**PROVIDED PASSAGE**

Blue Apple Beach House Pioneers a Green Movement in Colombia

Cartagena, Colombia, is a vibrant destination full of flavor, history, and charm. On the cobblestone streets of Old Town, at the buoyant beaches, and from the vivacious city squares, locals spread the colorful gospel of corncakes, fresh fruit, and Aguardiente. On a recent trip there, we found ourselves indulging in that and more before embarking on a boat journey to Isla de Tierra Bomba.

About 30 minutes away from the mainland, the small island is the closest to the city, with just a few lodging options. One of those immersive properties is Blue Apple. Connected to its natural surroundings, the main structure was first constructed as a family home in 2006. Nearly 10 years later, it was transformed into a luxury boutique hotel, when in 2016 Portia Hart founded Blue Apple on the property.

Previously a Monaco-based yacht broker for nearly a decade, Hart moved to Cartagena and immediately wondered why more yachts weren’t docking at the city. Overall, the feedback was that the Caribbean city lacked leisure activities. Prior to Blue Apple, her first endeavor in creating more beach infrastructure and activity was opening a restaurant, El Pescador de Colores, followed by three beach clubs, a hotel in the city center, and a charity. A client of hers at El Pescador de Colores owned the family home on Isla de Tierra Bomba, and immediately loved her concept of what she envisioned Blue Apple to be. So, it began.

Today, guests arrive by boat to private beachfront access. First, they see the main house with an enormous palm frond–thatched roof, tucked behind a beach volleyball court and an infinity pool, and surrounded by hanging hammocks, massage stations, and a collection of private cabaña cottages. Originally created as one main building and one cabaña with only six rooms available, the property has since grown to include four more cabañas with ten rooms available. Hart has also expanded the property’s event programming to include a scuba diving center (with Paraiso Dive, Cartagena’s top-rated school), six horses for riding excursions, an Artist in Residency program, and a sustainability project called Green Apple.

The Artist in Residency program houses artists who aim to create works inspired by their time on the island. In turn, the pieces are added to the Blue Apple collection. “I love the fact that it’s business interacting with art in a way that’s completely non-monetary. You have two people on the side of a transaction who both get what they want to give. I love the process of watching art be made. If you’re a painter, a writer, a photographer, a musician, a yoga teacher, a vegan chef . . . leave something behind in exchange for lodging,” said Hart. “We get people coming because they just need a couple of weeks in the sun; because they’ve had a horrific couple of months and need a break; because they’re looking for a different kind of light. It’s really interesting to learn about art from that perspective and that viewpoint, and it’s fascinating to see how different artists value their work.”

Entries pointing to text and elements:
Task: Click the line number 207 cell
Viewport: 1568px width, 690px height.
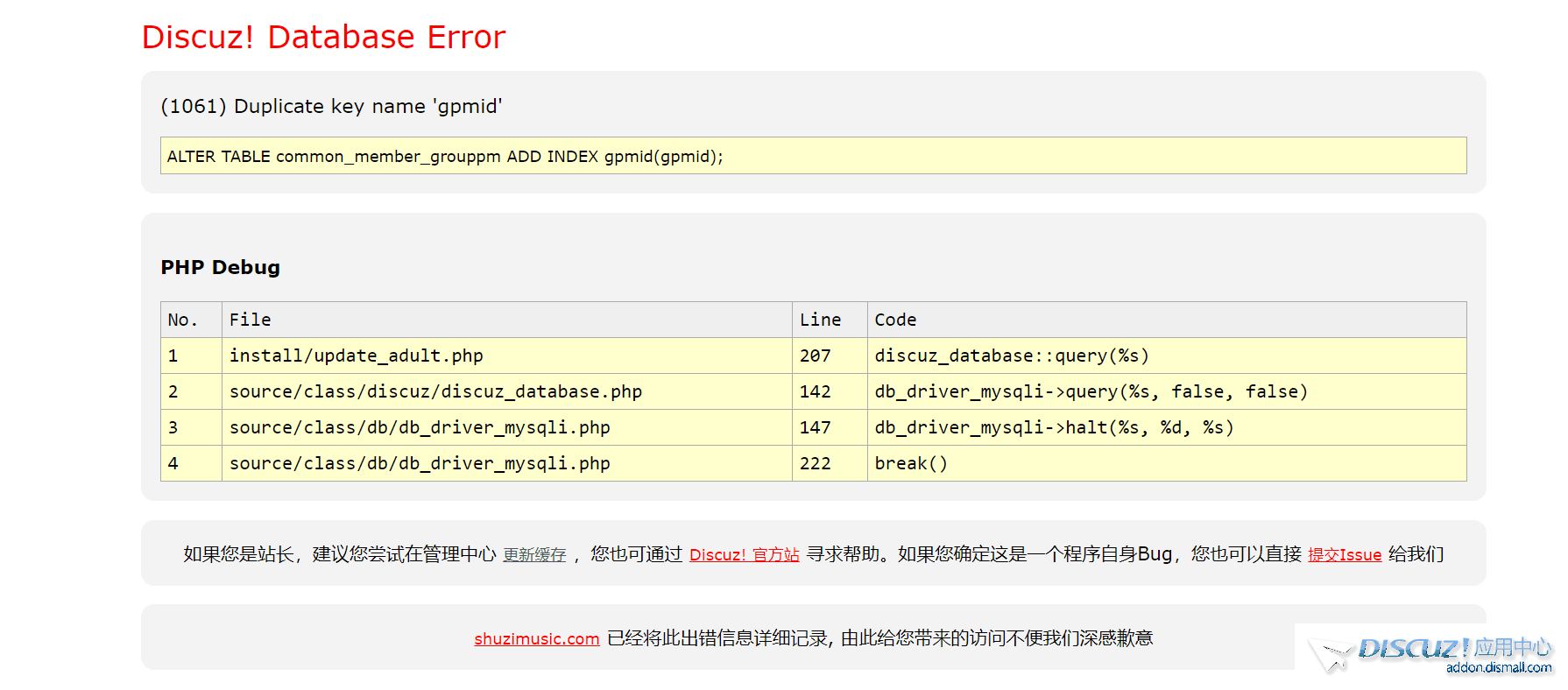Action: click(815, 356)
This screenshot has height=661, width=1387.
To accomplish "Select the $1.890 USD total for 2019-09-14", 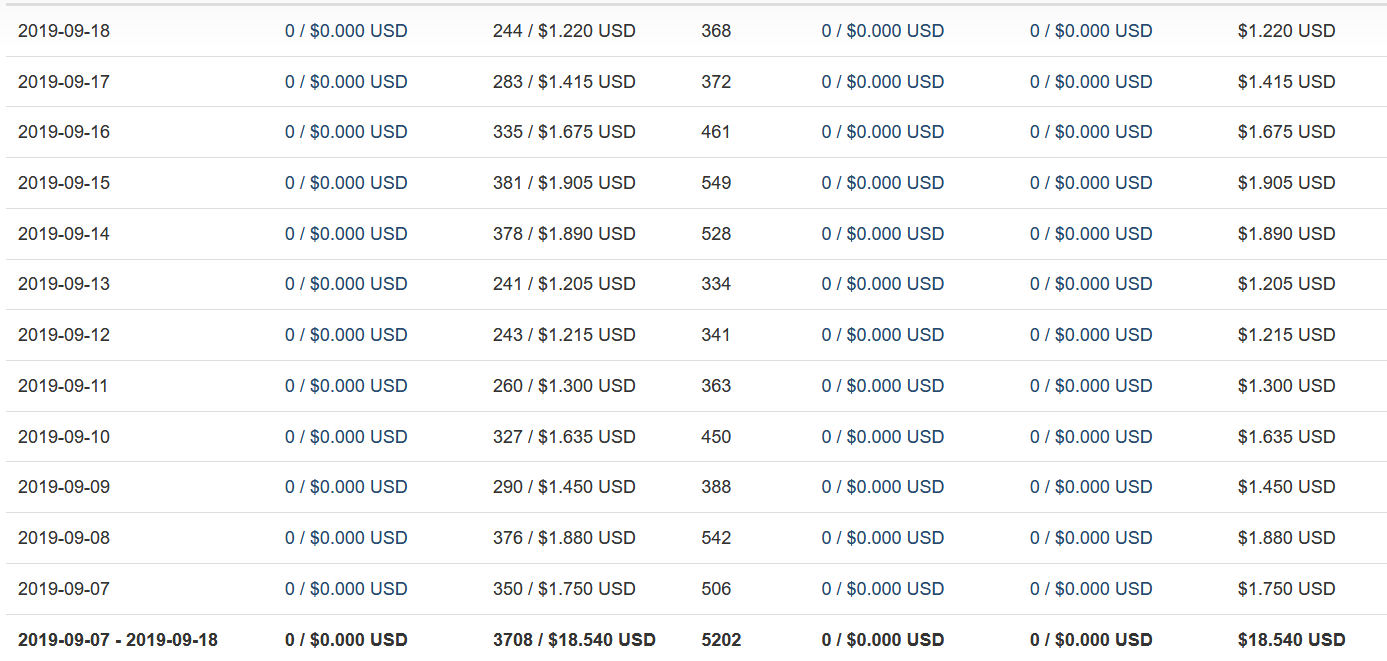I will point(1286,234).
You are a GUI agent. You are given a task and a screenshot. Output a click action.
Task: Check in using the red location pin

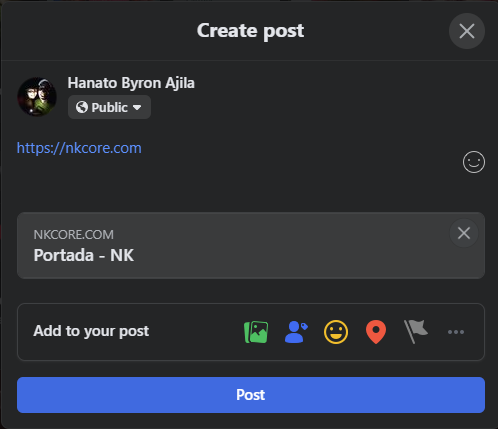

**WHAT IS ASKED**
a) According to the Blue Apple passage, in what year did Portia Hart found the hotel on the property?
b) Continue the passage on the Blue Apple Beach House from the point where it stops.
The entries form separate material and are not connected to the Blue Apple passage.

**IN RESPONSE**
a) 2016

b)
And from the residency program came Green Apple. “We welcomed a Canadian girl responsible for Toronto’s municipal recycling scheme. She said, ‘I can help you guys be more sustainable’ and stayed for a year instead of three months. She helped us analyze what and how we were throwing things away, and how to reduce it responsibly,” said Hart. “The process was mind-blowing.”

Today, run by volunteer-turned-director Jenny Teasdale, Green Apple is a non-government organization working with nine businesses (with a waiting list of 20 more). In exchange for assessments or assistance, it accepts donations to remain sustainable. At Blue Apple, the entity also has a composting system to receive organic waste and is the only glass-recycling center on the entire coast of Colombia. For other recyclables (like cardboard, tin, and plastic), there are organized collection carts that travel around the city every day to collect from their business partners. Green Apple also sends oil to a Colombian company that turns old cooking oil into biofuel, and just penned a deal with Diageo—the largest beverage company in the world.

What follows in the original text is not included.